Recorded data
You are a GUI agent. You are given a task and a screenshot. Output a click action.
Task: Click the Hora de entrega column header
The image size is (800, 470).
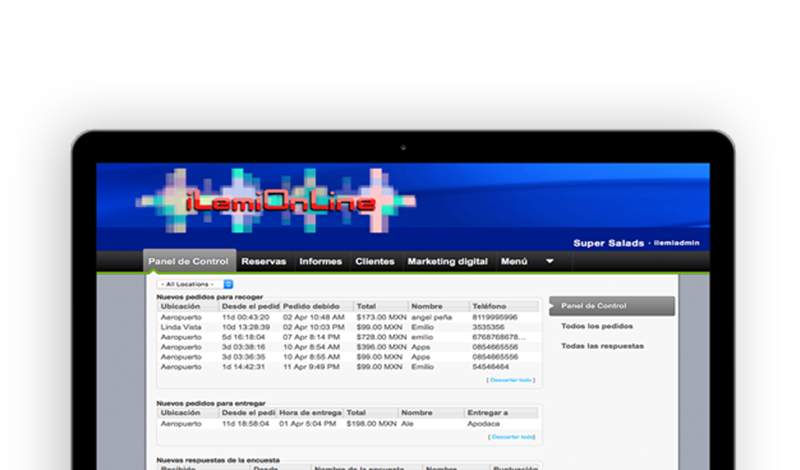[310, 412]
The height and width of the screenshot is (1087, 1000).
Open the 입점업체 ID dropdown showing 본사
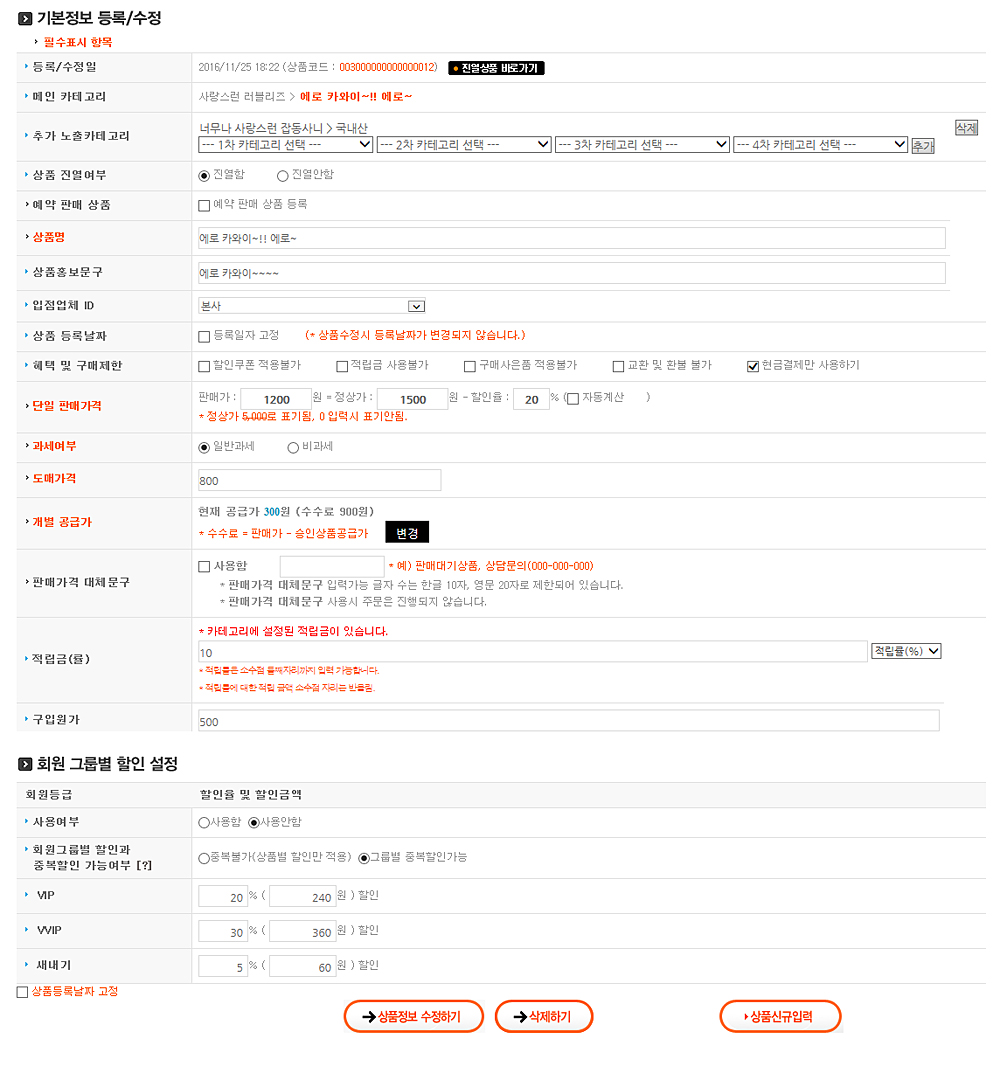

## Exercise
Write out the data once more exactly, omitting the pictures.

## Reply to the exercise
You are a GUI agent. You are given a task and a screenshot. Output a click action.
Task: Click the Hora de entrega column header
The image size is (800, 470).
[310, 412]
The height and width of the screenshot is (1087, 1000).
Open the 입점업체 ID dropdown showing 본사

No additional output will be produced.